Itu adalah penampilan yang lengkap dan melampaui Kvaratskhelia dan Osimhen. Kim Min-jae luar biasa, membuat 14 tekel dan intersepsi. Pergerakan Matteo Politano di belakang Sandro sama pentingnya dengan gol pembuka seperti halnya bola yang ia mainkan untuk gol kedua. Rrahmani sekali lagi menunjukkan mengapa Napoli mencetak lebih banyak gol bola mati dibandingkan tim lain di musim ini Sebuah liga musim ini dengan melakukan tikungan di kuarter ketiga. Tekanan tinggi Mario Rui memaksa Bremer melakukan kesalahan yang berujung pada kuarter keempat. Elmas, pemain pengganti, kemudian mendapat yang kelima.
Secara psikologis, dampaknya tidak bisa dianggap remeh. Pertama, melawan musuh lama, Juventus, tim yang selalu mengejar Napoli. Kedua, bayangkan mencetak lima gol dalam 72 menit melawan tim yang kebobolan tujuh kali di liga sepanjang musim. ketiga, AC Milan, sang juara, kembali kehilangan poin pada hari Sabtu, kali ini ke Lecce. Akhir pekan ini sangat baik bagi Napoli.
Setengah musim masih tersisa, itu benar. Masih banyak sekali pertandingan sepak bola yang harus dimainkan, poin-poin yang bisa diperebutkan, dan juga keadaan yang tidak terduga. Namun terasa berbeda dengan tahun 2016 dan 2018, keunggulannya terlalu besar, persaingannya terlalu tidak konsisten, bintang-bintang berjajar seperti tahun 1986. Argentina menangkan Piala Dunia dan Napoli kalah pada pertandingan pertama setelah Tahun Baru dan masih menjadi juara.

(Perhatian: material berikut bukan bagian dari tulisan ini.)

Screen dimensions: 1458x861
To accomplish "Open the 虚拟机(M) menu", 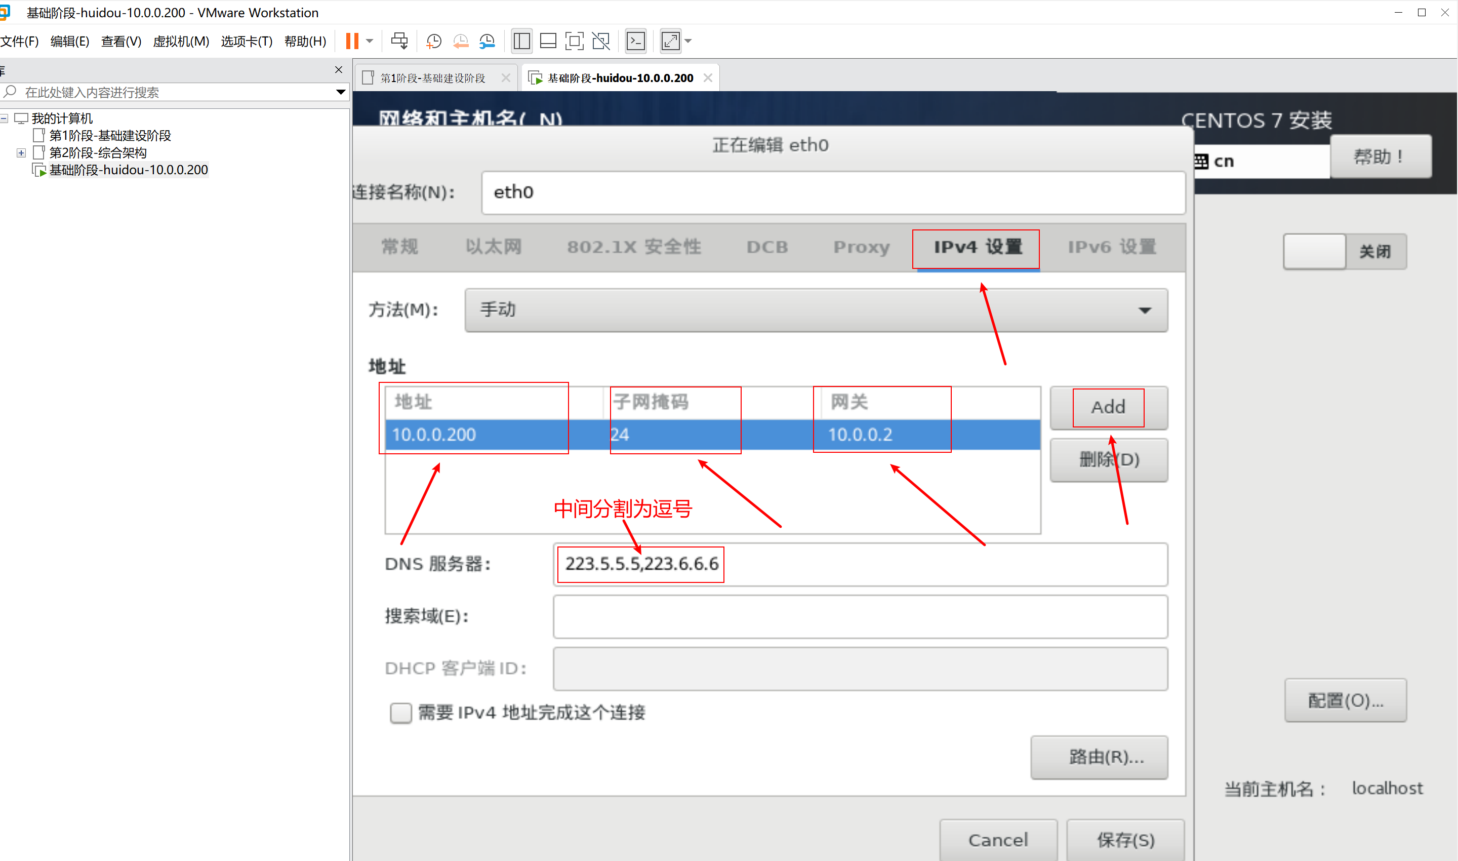I will [x=180, y=41].
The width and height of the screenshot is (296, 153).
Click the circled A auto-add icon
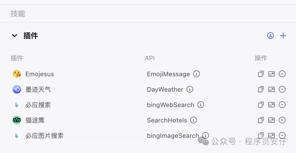[271, 36]
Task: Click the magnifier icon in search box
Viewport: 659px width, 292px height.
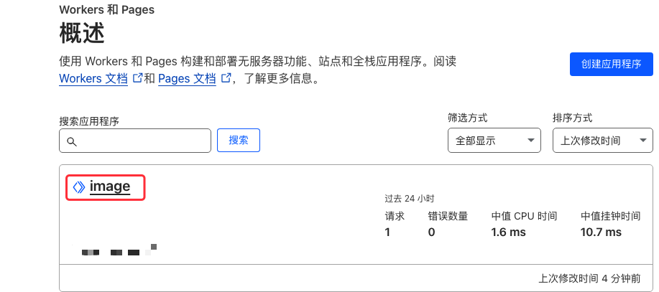Action: coord(72,142)
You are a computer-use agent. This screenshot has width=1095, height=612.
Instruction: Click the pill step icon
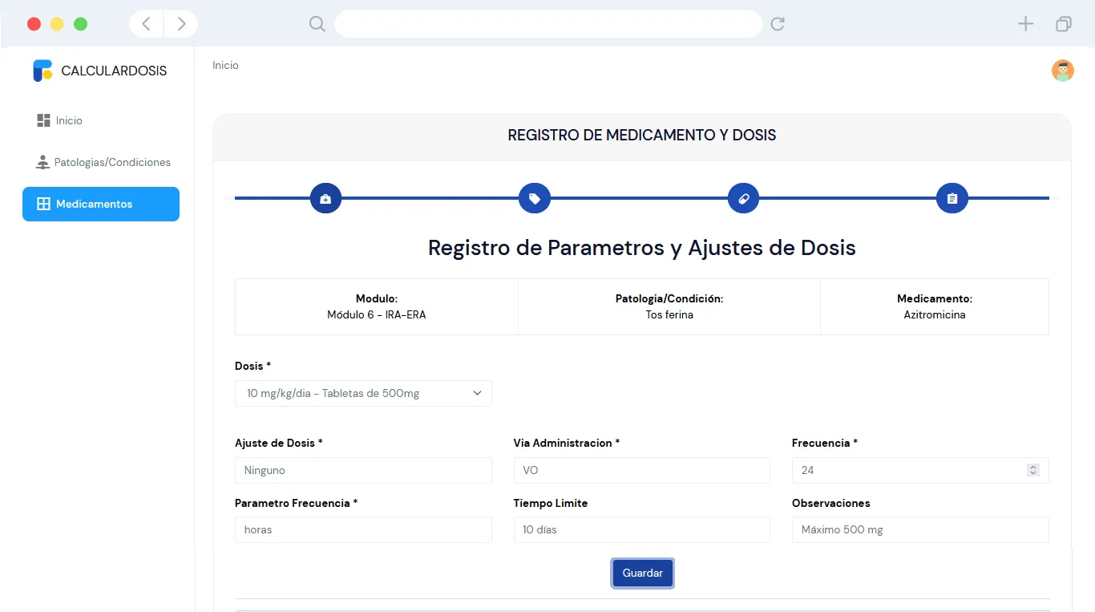tap(743, 198)
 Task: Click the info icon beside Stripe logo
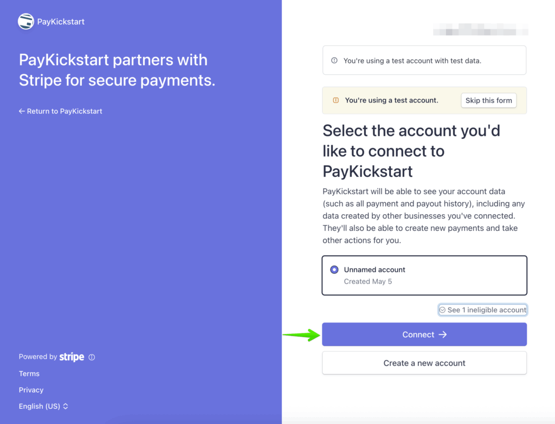[x=92, y=357]
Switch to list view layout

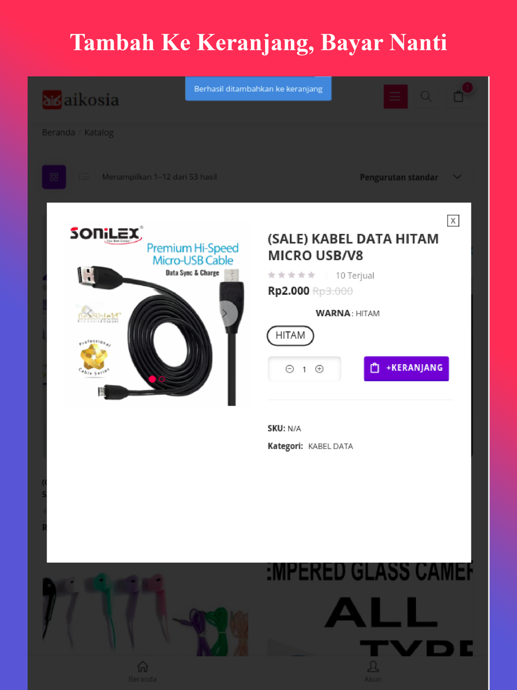pyautogui.click(x=84, y=177)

Kata-kata terakhir yang terkenal, tetapi tim terakhir yang mengeluarkan aura keniscayaan seperti ini adalah Inter Milan asuhan Antonio Conte pada tahun 2021 dan bahkan perasaan itu baru muncul pada bulan Februari. “Anda tidak tahu apa yang Anda lewatkan” adalah grafiti yang dicoret di dinding pemakaman Neapolitan ketika Napoli memenangkan scudetto pertama mereka pada tahun 1987. Dengan sisa empat bulan musim ini, tidak ada alasan untuk melewatkan musim ini.